Monitor a TiDB Cluster in Kubernetes

Monitoring a TiDB cluster deployed in Kubernetes can be roughly divided into two parts:

  • Monitoring the TiDB cluster itself
  • Monitoring the Kubernetes cluster and TiDB Operator

This document gives a brief introduction to the two monitoring tasks.

Monitor the TiDB cluster

You can monitor the TiDB cluster with Prometheus and Grafana. A separate monitoring system is created and configured for each TiDB cluster created by TiDB Operator. The monitoring system runs in the same Namespace as the TiDB cluster, and includes two components - Prometheus and Grafana.

The monitoring data is not persisted by default. If the monitoring container restarts for some reason, the existing monitoring data gets lost. To persist the monitoring data, you can set monitor.persistent to true in the values.yaml file. When you enable this option, you need to set storageClass to an existing storage in the current cluster, and this storage is required to support persisting data, otherwise there is still a risk of data loss.

For configuration details on the monitoring system, refer to TiDB Cluster Monitoring.

View the monitoring dashboard

You can run the kubectl port-forward command to view the monitoring dashboard:

kubectl port-forward -n <namespace> svc/<release-name>-grafana 3000:3000 &>/tmp/portforward-grafana.log &

Then open http://localhost:3000 in your browser and log on with the default username and password admin.

The Grafana service is exposed by NodePort by default. If the Kubernetes cluster supports load balancer, you can change monitor.grafana.service.type to LoadBalancer in values.yaml. Then, after executing helm upgrade, access the dashboard through the load balancer.

If there is no need to use Grafana, you can save resources by setting monitor.grafana.create to false in values.yaml during deployment. In this case, you need to use other existing or newly deployed data visualization tools to directly access the monitoring data.

Access the monitoring data

To access the monitoring data directly, run the kubectl port-forward command to access Prometheus:

kubectl port-forward -n <namespace> svc/<release-name>-prometheus 9090:9090 &>/tmp/portforward-prometheus.log &

Then open http://localhost:9090 in your browser or access this address via a client tool.

The Prometheus service is exposed by NodePort by default. If the Kubernetes cluster supports load balancer, you can change monitor.prometheus.service.type to LoadBalancer in values.yaml. Then, after executing helm upgrade, access the monitoring data through the load balancer.

Monitor the Kubernetes cluster

The TiDB monitoring system deployed with the cluster only focuses on the operation of the TiDB components themselves, and does not include the monitoring of container resources, hosts, Kubernetes components, and TiDB Operator. Monitoring of these components or resources requires the deployment of a monitoring system across the entire Kubernetes cluster dimension.

Monitor the host

Monitoring the host and its resources works in the same way as monitoring physical resources of a traditional server.

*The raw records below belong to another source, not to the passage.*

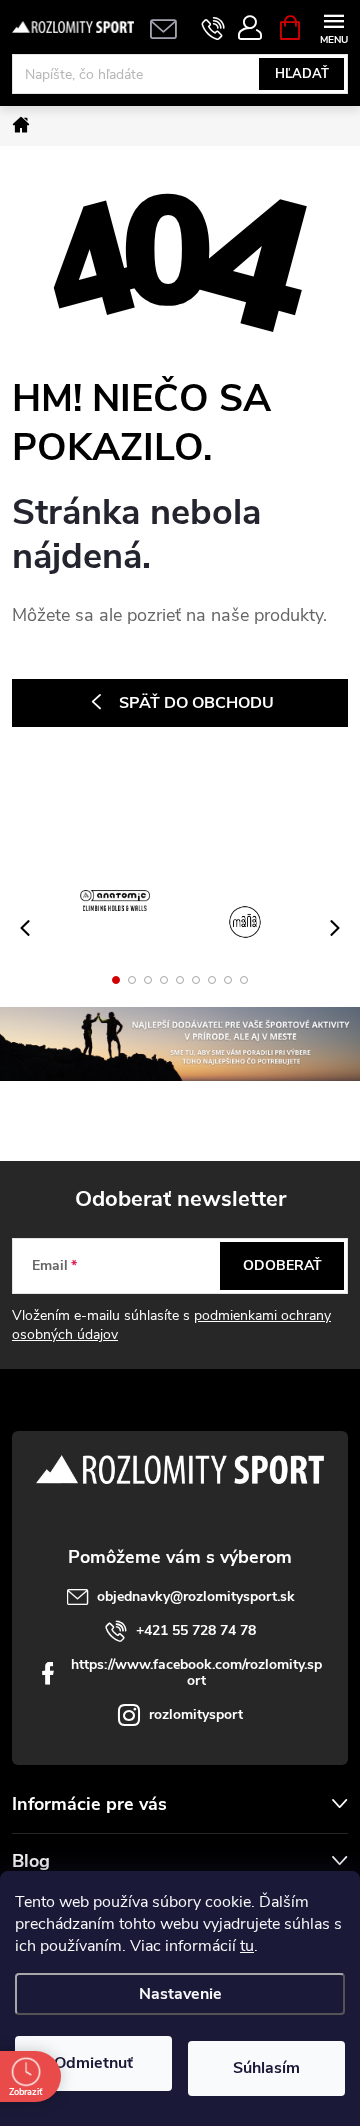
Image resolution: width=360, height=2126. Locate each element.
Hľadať (302, 74)
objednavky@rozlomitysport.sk (196, 1596)
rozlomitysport (196, 1714)
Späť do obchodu (196, 703)
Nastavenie (180, 1994)
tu (247, 1946)
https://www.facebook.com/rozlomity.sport (196, 1672)
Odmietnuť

If you already have a monitoring system for your physical server in your existing infrastructure, you only need to add the host that holds Kubernetes to the existing monitoring system by conventional means; if there is no monitoring system available, or you want to deploy a separate monitoring system to monitor the host that holds Kubernetes, then you can use any monitoring system that you are familiar with.

The newly deployed monitoring system can run on a separate server, directly on the host that holds Kubernetes, or in a Kubernetes cluster. Different deployment methods might mean differences in the deployment configuration and resource utilization, but there are no major differences in usage.

Some common open source monitoring systems that can be used to monitor server resources are:

Some cloud service providers or specialized performance monitoring service providers also have their own free or chargeable monitoring solutions that you can choose from.

It is recommended to deploy a host monitoring system in the Kubernetes cluster via Prometheus Operator based on Node Exporter and Prometheus. This solution can also be compatible with and used for monitoring the Kubernetes’ own components.

Monitor Kubernetes components

For monitoring Kubernetes components, you can refer to the solutions provided in the Kubernetes official documentation or use other Kubernetes-compatible monitoring systems.

Some cloud service providers may provide their own solutions for monitoring Kubernetes components, and some specialized performance monitoring service providers have their own Kubernetes integration solutions that you can choose from.

TiDB Operator is actually a container running in Kubernetes. For this reason, you can monitor TiDB Operator by choosing any monitoring system that can monitor the status and resources of a Kubernetes container without deploying additional monitoring components.

It is recommended to deploy a host monitoring system via Prometheus Operator based on Node Exporter and Prometheus. This solution can also be compatible with and used for monitoring host resources.

Alert configuration

Alerts in the TiDB Cluster

When Prometheus is deployed with a TiDB cluster, some default alert rules are automatically imported. You can view all alert rules and statuses in the current system by accessing the Alerts page of Prometheus through a browser.

Currently, the custom configuration of alert rules is not supported. If you do need to modify the alert rules, you can manually download charts to modify them.

The default Prometheus and alert configuration do not support sending alert messages. To send an alert message, you can integrate Prometheus with any tool that supports Prometheus alerts. It is recommended to manage and send alert messages via AlertManager.

If you already have an available AlertManager service in your existing infrastructure, you can modify monitor.prometheus.alertmanagerURL in the values.yaml file and configure its address for use by Prometheus; if there is no AlertManager service available, or if you want to deploy a separate set of services, you can refer to Prometheus official document.

Alerts in Kubernetes

If you deploy a monitoring system for Kubernetes hosts and services by Prometheus Operator, some alert rules are configured by default, and an AlertManager service is deployed. For details, see kube-prometheus.

If you monitor Kubernetes hosts and services by using other tools or services, you can consult the corresponding information provided by the tool or service provider.